=== SUPPLIED RECORDS ===

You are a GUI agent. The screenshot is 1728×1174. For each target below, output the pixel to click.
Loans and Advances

===
=== SUPPLIED RECORDS ===

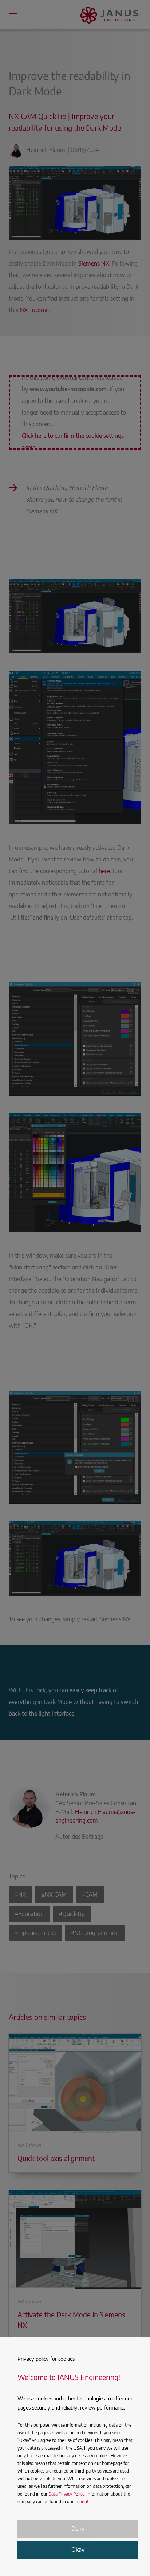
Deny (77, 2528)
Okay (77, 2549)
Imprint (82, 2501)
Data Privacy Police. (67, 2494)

===
=== SUPPLIED RECORDS ===

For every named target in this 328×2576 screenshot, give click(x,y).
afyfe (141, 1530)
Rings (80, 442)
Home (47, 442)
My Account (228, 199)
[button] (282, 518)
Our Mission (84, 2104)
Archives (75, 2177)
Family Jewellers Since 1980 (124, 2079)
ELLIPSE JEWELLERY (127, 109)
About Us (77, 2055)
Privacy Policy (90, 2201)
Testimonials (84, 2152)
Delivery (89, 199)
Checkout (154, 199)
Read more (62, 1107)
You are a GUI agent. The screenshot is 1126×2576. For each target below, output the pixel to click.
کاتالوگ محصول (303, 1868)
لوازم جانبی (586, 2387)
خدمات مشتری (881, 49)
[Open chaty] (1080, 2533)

===

TRY IT:
Copy word for word the stretch of entries above from the line that has "You are a GUI agent. The screenshot is 1126×2576." through the line that has "[Open chaty] (1080, 2533)", both ends included, and nothing outside it.

EXERCISE RESULT:
You are a GUI agent. The screenshot is 1126×2576. For each target below, output the pixel to click.
کاتالوگ محصول (303, 1868)
لوازم جانبی (586, 2387)
خدمات مشتری (881, 49)
[Open chaty] (1080, 2533)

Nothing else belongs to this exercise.